▶ _Assignment_
Copy each line below that contains "agent".

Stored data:
"""

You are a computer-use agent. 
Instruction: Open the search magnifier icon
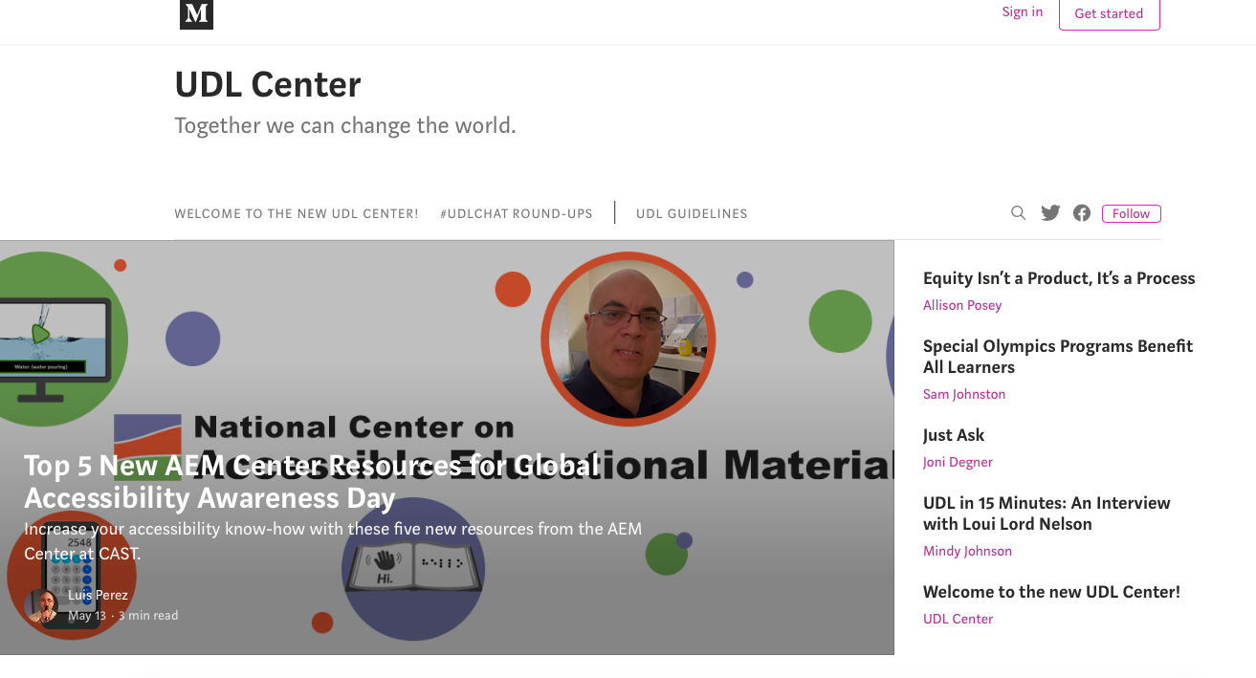coord(1019,212)
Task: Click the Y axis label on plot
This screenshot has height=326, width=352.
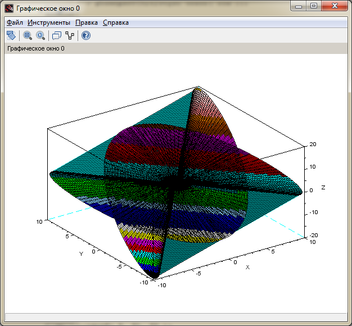Action: 81,254

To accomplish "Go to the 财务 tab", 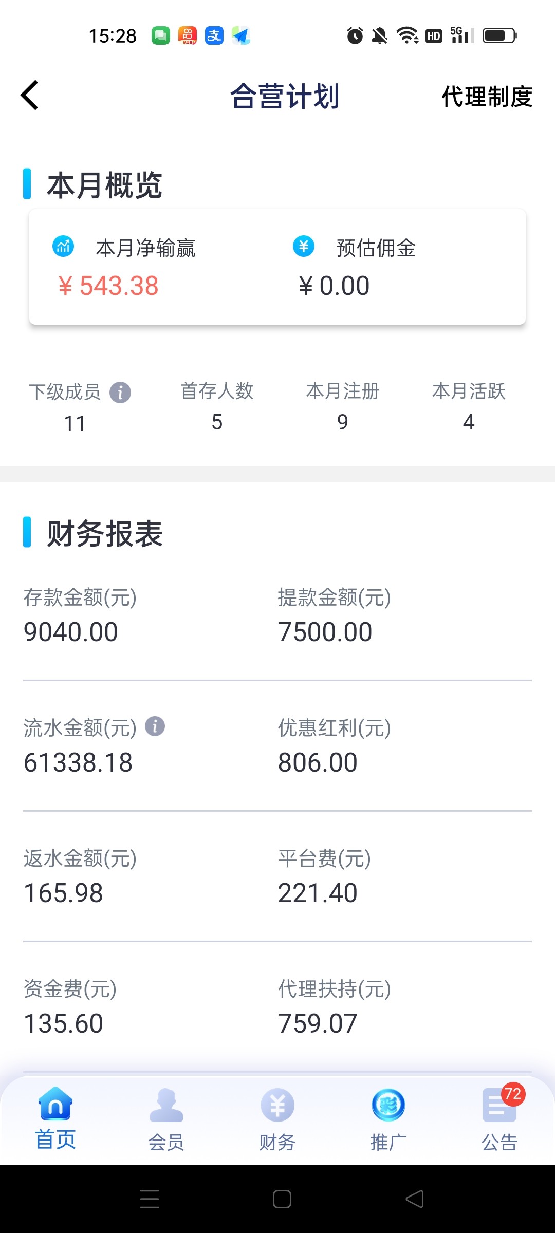I will click(278, 1119).
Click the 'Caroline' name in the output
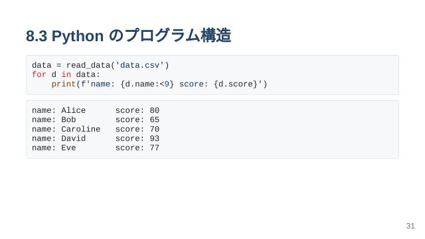Image resolution: width=425 pixels, height=239 pixels. coord(81,129)
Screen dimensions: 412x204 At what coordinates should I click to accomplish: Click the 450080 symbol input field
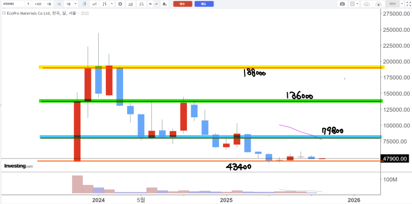click(x=13, y=4)
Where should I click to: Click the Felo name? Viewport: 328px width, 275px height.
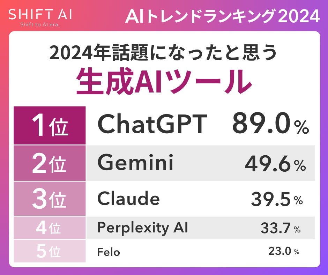[109, 252]
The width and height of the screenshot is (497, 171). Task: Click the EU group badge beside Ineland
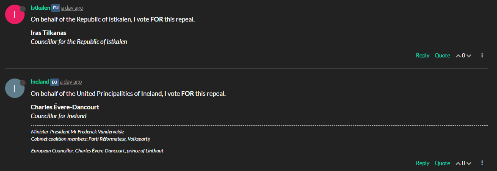click(54, 82)
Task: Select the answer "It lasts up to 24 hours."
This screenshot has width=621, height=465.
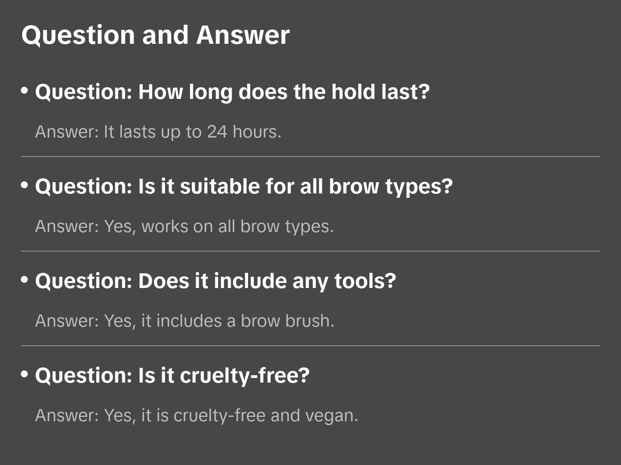Action: [158, 132]
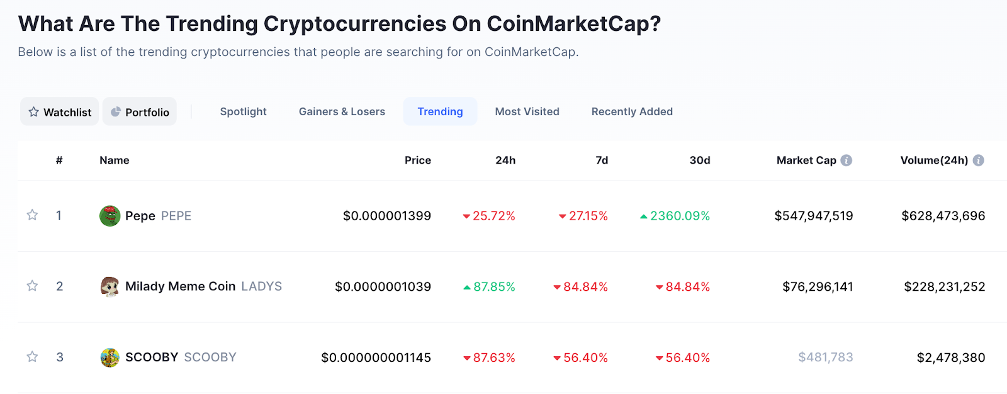Viewport: 1007px width, 394px height.
Task: Switch to the Spotlight tab
Action: [243, 111]
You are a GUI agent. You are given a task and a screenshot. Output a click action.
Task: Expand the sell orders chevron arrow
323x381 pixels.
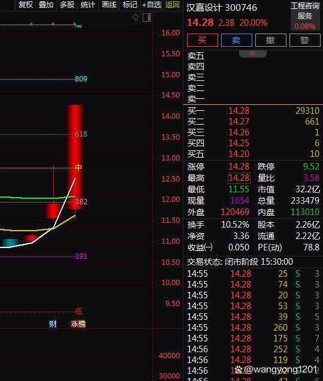pos(252,53)
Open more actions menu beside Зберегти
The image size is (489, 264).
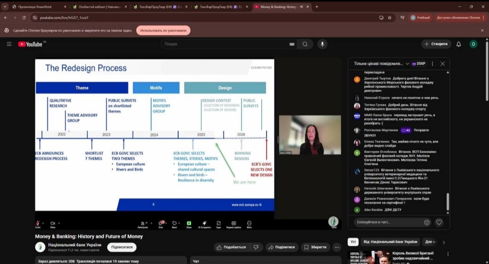point(337,247)
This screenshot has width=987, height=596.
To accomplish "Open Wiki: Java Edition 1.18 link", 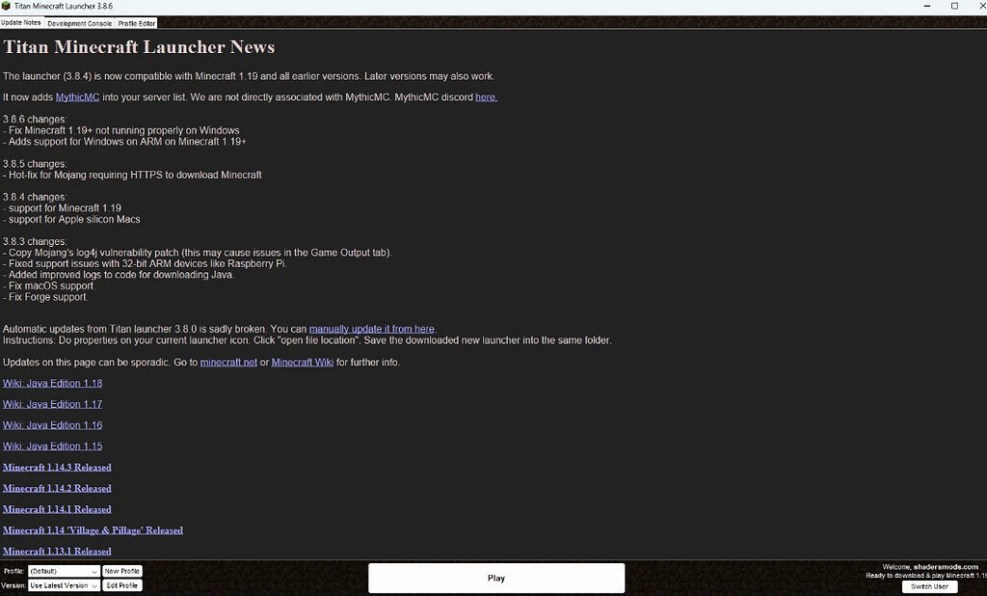I will 52,383.
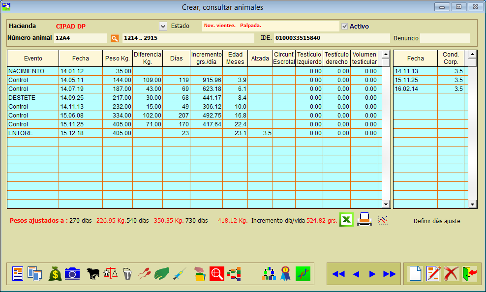Image resolution: width=486 pixels, height=292 pixels.
Task: Select the DESTETE event row
Action: pyautogui.click(x=33, y=98)
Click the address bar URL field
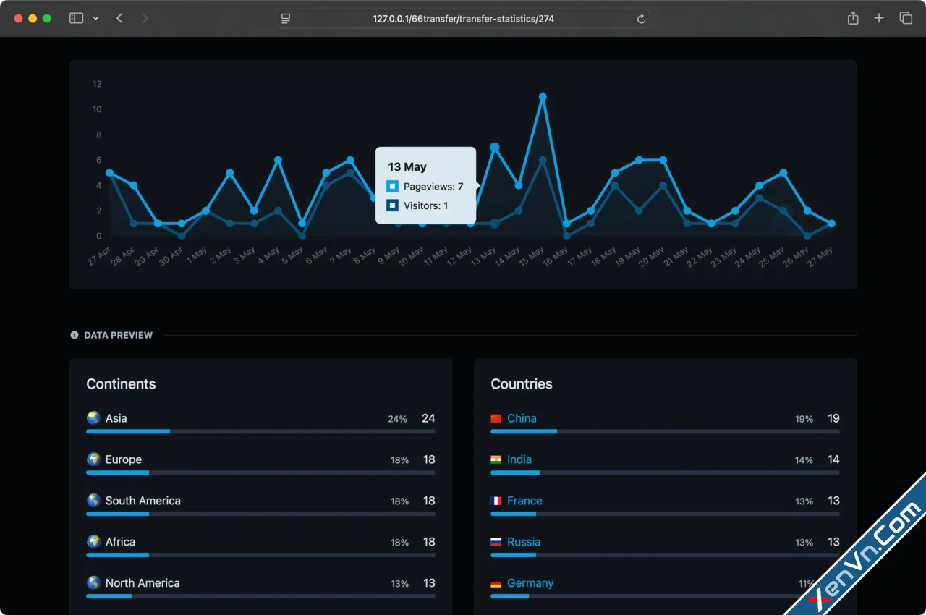Viewport: 926px width, 615px height. click(x=463, y=19)
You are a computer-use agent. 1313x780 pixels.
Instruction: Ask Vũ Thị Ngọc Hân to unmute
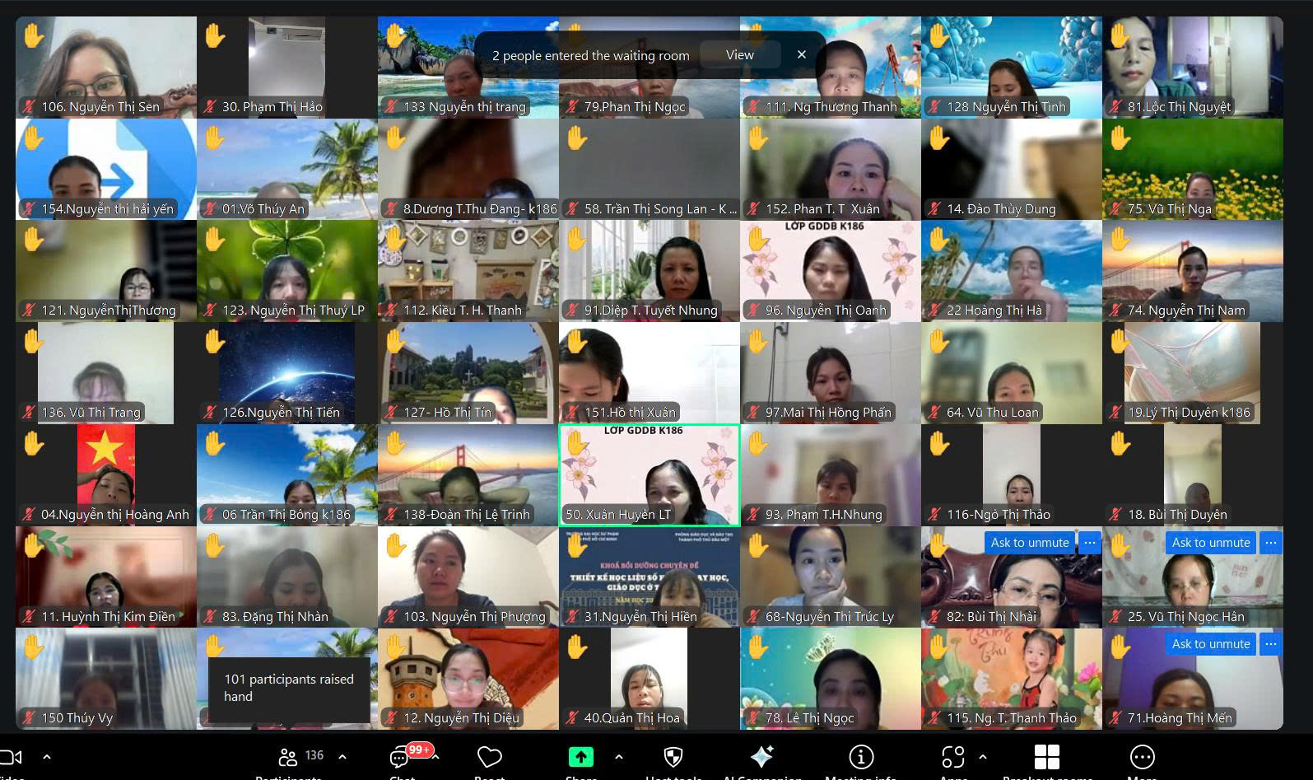(x=1210, y=543)

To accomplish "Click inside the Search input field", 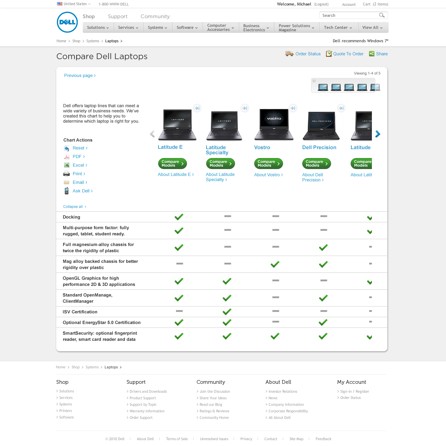I will 348,15.
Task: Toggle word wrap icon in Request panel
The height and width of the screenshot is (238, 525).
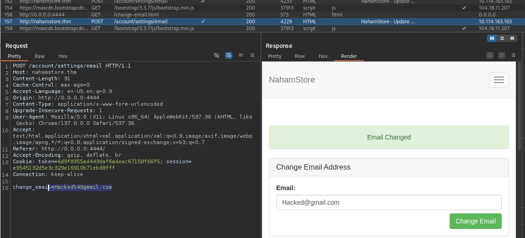Action: [229, 55]
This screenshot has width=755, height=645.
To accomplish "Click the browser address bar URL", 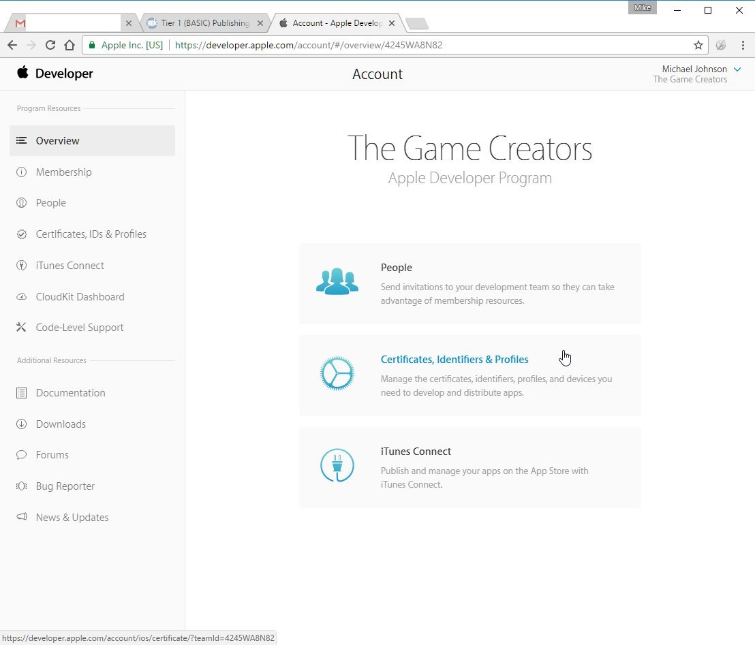I will pos(309,45).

"""

▶ _Exercise result_
You are a computer-use agent. 
You are a GUI agent. You are given a task and a screenshot. Output a click action.
You are a computer-use agent. 1313x780 pixels.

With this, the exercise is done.